In vitro, Cyclosporin H (1 μM) treated A549 cells for 30 min and strongly inhibited mitochondrial DAMP-induced IL-8 release in cells ^[1]. Cyclosporin H (8μM) treated mouse hematopoietic progenitor cells and stem cells for 24 hours, significantly improving the efficiency of cellular lentiviral transduction ^[3]. Cyclosporin H (8-800 nM) treats N-formyl-methionine-leucine-phenylalanine (FMLP)-activated basophils and concentration-dependently inhibits the release of histamine and leukotriene C₄ from cells^[4].

In vivo, Cyclosporin H (2mg/kg) treated lung injury model mice through intravenous injection, reduced the entry of neutrophils into the alveolar space, inhibited the levels of inflammatory factors in the bronchoalveolar lavage fluid, and improved lung morphological damage ^[5]. Cyclosporin H (30mg/kg) treated middle cerebral artery occlusion (MCAO) model mice through intravenous injection, alleviated ischemic cerebral infarction and inhibited neutrophil infiltration ^[6]. Cyclosporin H (30 mg/kg), administered intraperitoneally to breast cancer mice, produced an immunosuppressive effect and reduced the efficacy of chemotherapy with mitoxantrone (MTX) and cyclophosphamide (CTX) ^[7].

References:
[1] Wenzel-Seifert K, Seifert R. Cyclosporin H is a potent and selective formyl peptide receptor antagonist. Comparison with Nt-butoxycarbonyl-L-phenylalanyl-L-leucyl-L-phenylalanyl-L-leucyl-L-phenylalanine and cyclosporins A, B, C, D, and E[J]. Journal of immunology, 1993, 150: 4591-4599.
[2] Petrillo C, Thorne L G, Unali G, et al. Cyclosporine H overcomes innate immune restrictions to improve lentiviral transduction and gene editing in human hematopoietic stem cells[J]. Cell Stem Cell, 2018, 23(6): 820-832. e9.
[3] Olender L, Bujanover N, Sharabi O, et al. Cyclosporine H improves the multi-vector lentiviral transduction of murine haematopoietic progenitors and stem cells[J]. Scientific Reports, 2020, 10(1): 1812.
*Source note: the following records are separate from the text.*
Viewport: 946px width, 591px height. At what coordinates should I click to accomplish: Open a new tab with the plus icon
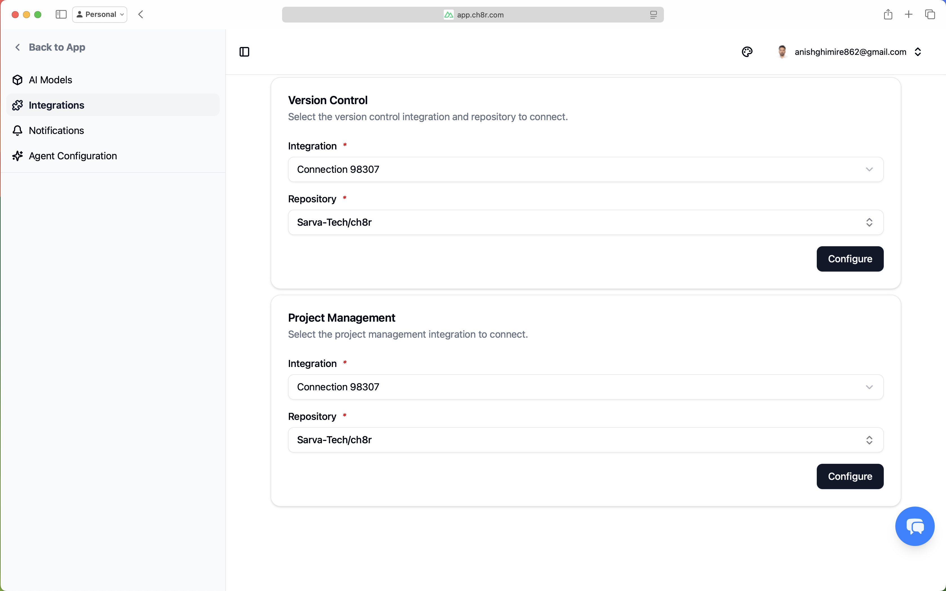tap(908, 14)
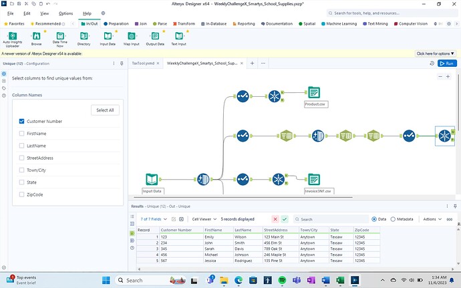Open Spotify from the Windows taskbar
This screenshot has width=461, height=288.
coord(281,280)
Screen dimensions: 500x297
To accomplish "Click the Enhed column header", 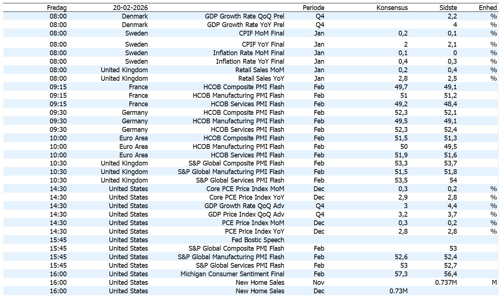I will pyautogui.click(x=487, y=8).
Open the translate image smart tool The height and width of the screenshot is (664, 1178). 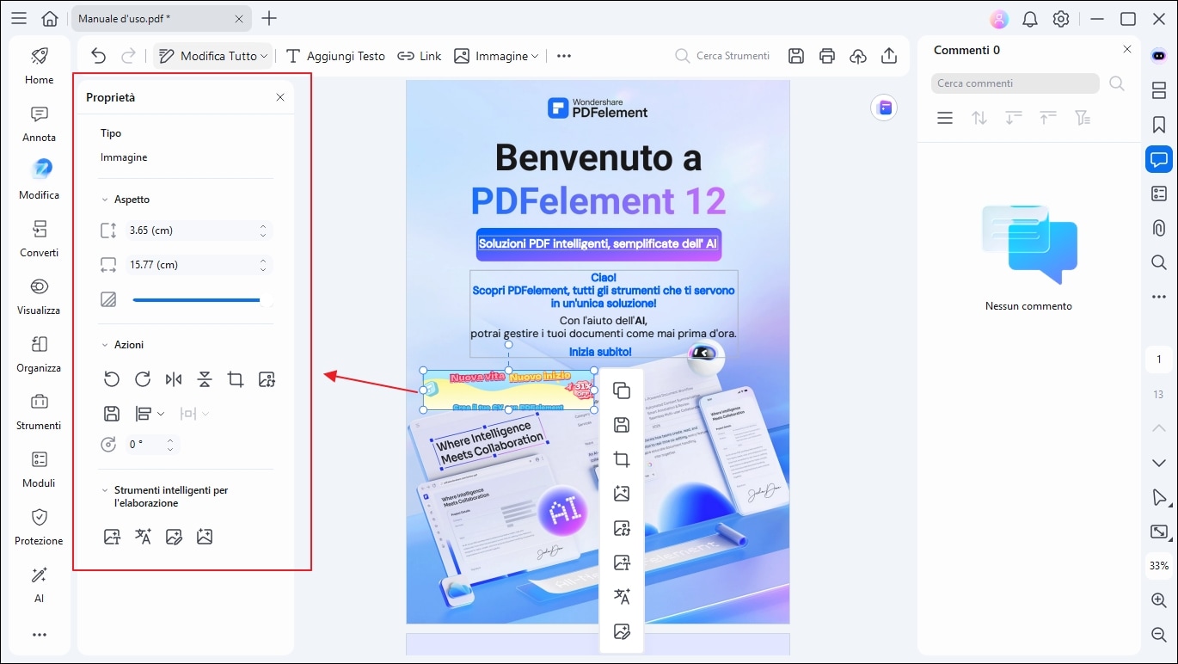click(143, 536)
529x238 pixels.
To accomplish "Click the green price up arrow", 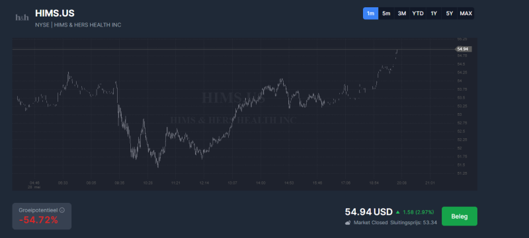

[4] de Paulis A, Ciccarelli A, de Crescenzo G, et al. Cyclosporin H is a potent and selective competitive antagonist of human basophil activation by N-formyl-methionyl-leucyl-phenylalanine[J]. Journal of allergy and clinical immunology, 1996, 98(1): 152-164.
[5] Zhang X, Wang T, Yuan Z C, et al. Mitochondrial peptides cause proinflammatory responses in the alveolar epithelium via FPR-1, MAPKs, and AKT: a potential mechanism involved in acute lung injury[J]. American Journal of Physiology-Lung Cellular and Molecular Physiology, 2018, 315(5): L775-L786.
[6] Hong Z, Xu H, Ni K, et al. Effect of Cyclosporin H on ischemic injury and neutrophil infiltration in cerebral infarct model of rats via PET imaging[J]. Annals of Nuclear Medicine, 2024: 1-13.
[7] Baracco E E, Pietrocola F, Buqué A, et al. Inhibition of formyl peptide receptor 1 reduces the efficacy of anticancer chemotherapy against carcinogen-induced breast cancer[J]. Oncoimmunology, 2016, 5(6): e1139275.